The first real superhero movie of my generation was the "Superman" with Christopher Reeve. It was a throwback to a few decades earlier when people the age of my parents went to the local theater and watched superhero movies or cowboy movies while spending a quarter for popcorn. It was charming, although I remember going to that movie in my teens and thinking, "Isn't this kind of a kids' movie?"

I was wrong. Way wrong.

Over the past several decades, the D.C. and Marvel characters have owned the movie world. Every year, there are new superhero movies, featuring characters that I've never heard of. Enough so that I rarely know they're superheroes.

Of course I know Superman and Batman and Spider-Man. I know Wonder Woman (mostly from the TV show starring Lynda Carter). But I'd never heard of these other characters.

I presumed the first Black Panther movie was about Huey P. Newton or Bobby Seale, not a superhero.

I presumed Captain America was about former Dallas Cowboys quarterback Roger Staubach, not a superhero.

Morbius? Doctor Strange? Black Adam? Iron Man?

Those all seem fake.

Apparently, I missed out on a huge cultural trend.
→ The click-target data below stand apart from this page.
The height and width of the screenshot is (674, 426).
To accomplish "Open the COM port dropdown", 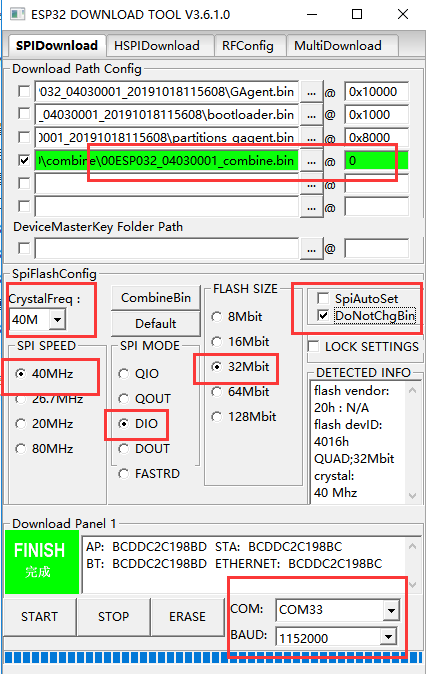I will click(391, 610).
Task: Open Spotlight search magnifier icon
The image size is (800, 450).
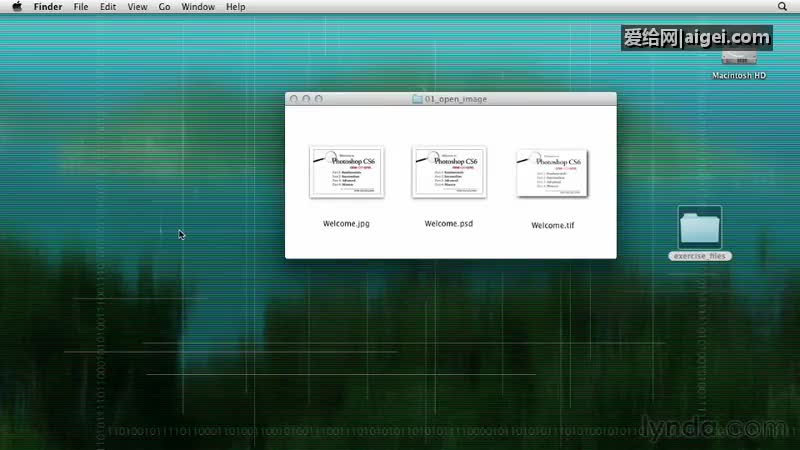Action: pyautogui.click(x=782, y=7)
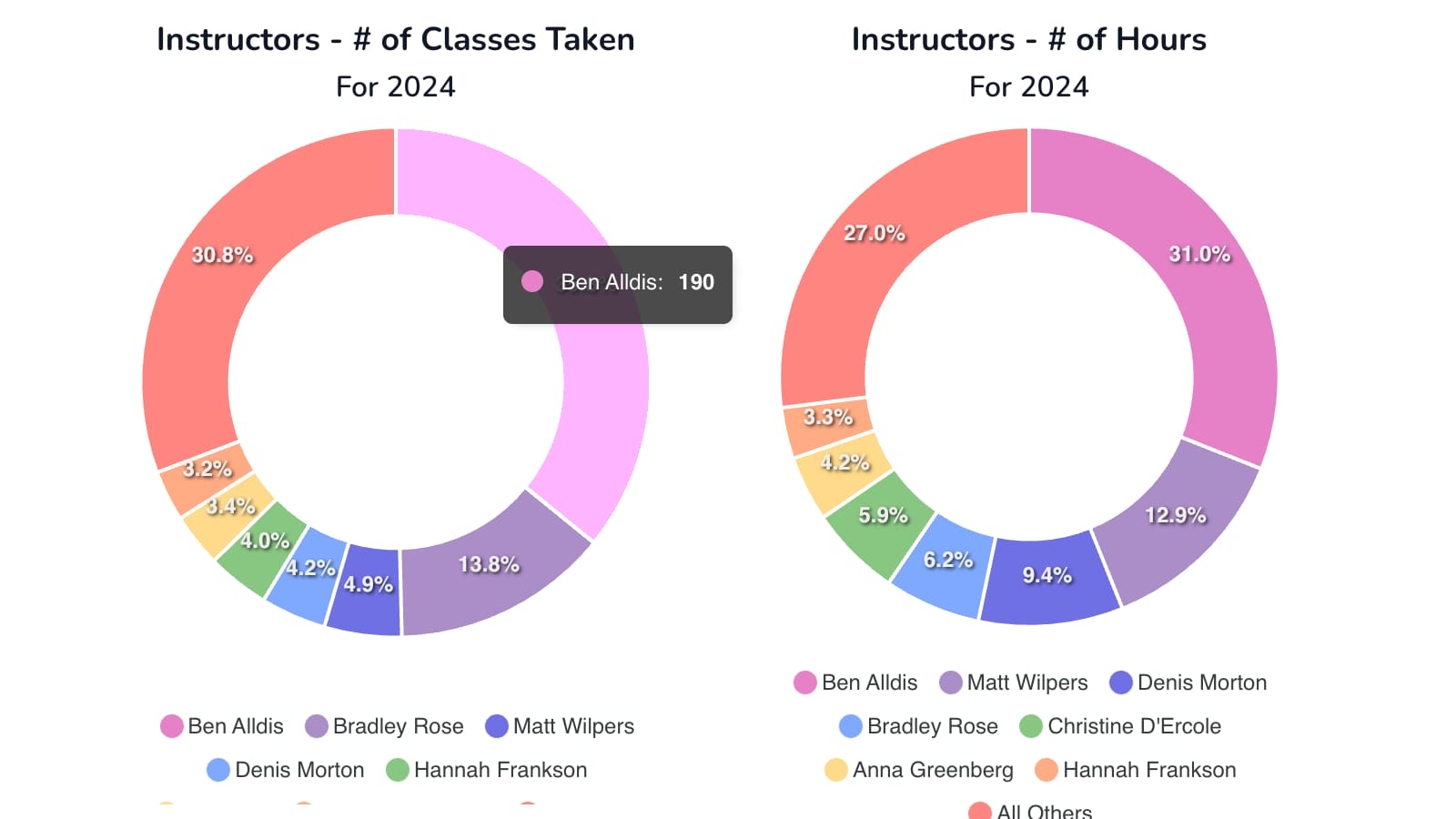
Task: Toggle Bradley Rose legend under Classes Taken chart
Action: [385, 726]
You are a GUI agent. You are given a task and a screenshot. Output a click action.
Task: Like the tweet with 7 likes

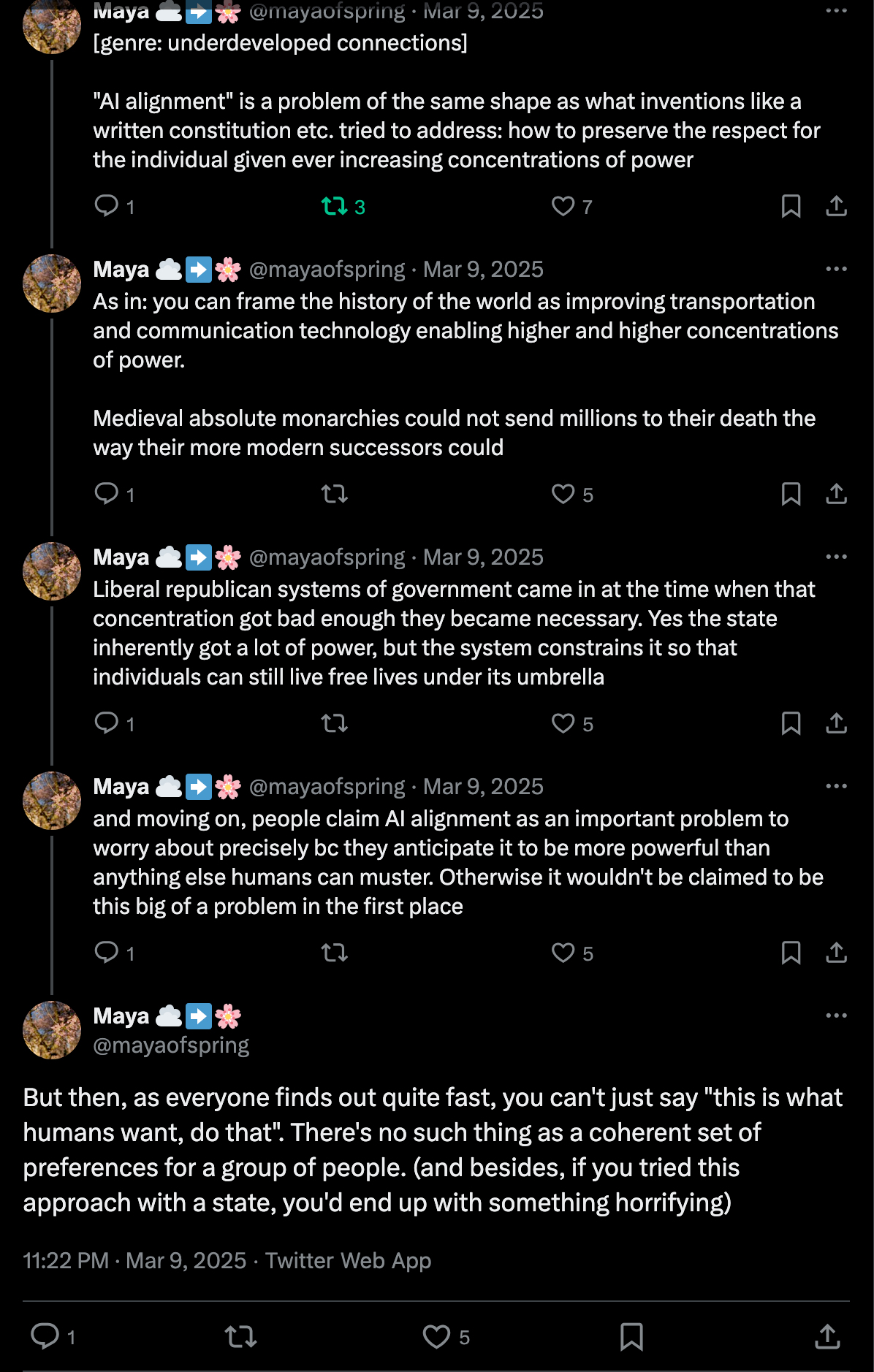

I've spent my adulthood scoffing at superhero movies, then seeing them be wildly successful. How did I miss this? As a kid, maybe I was too busy collecting baseball cards or watching "Hogan's Heroes" to read those comic books (at my house, the comic books were mostly "Archie" and "Richie Rich," not superheroes).

But it happens, year after year after year. I hear the excitement for a new superhero movie. "I'm so excited to see the new Fandango Woman and Tricycle Man movie!" people say.

I don't get it. I don't go to superhero movies and don't plan on starting.

However . . . I did find comfort in that Morning Consult poll that showed that more than two-thirds of Americans are superhero fans. Millennials are by far the group most interested in superheroes, whether it's going to movies, buying comic books or dressing up as them. Gen Z is significantly less interested.

So go ahead and enjoy going to the next Asparagus-Man movie or reading the next issue of the comic book about Scrapbooker and the Committee of Pencils. I'll sit it out, along with my Gen Z friends.

Maybe we'll be watching a movie about Hugh Jack-Man, Paul New-Man or  Morgan Free-Man – a joke that reveals how old my cultural views are.

But if that were the case, at least I'd understand the superheroes and their random hyphens.

Not like the new "Pink Lady and the Legion of Grasshoppers" movie.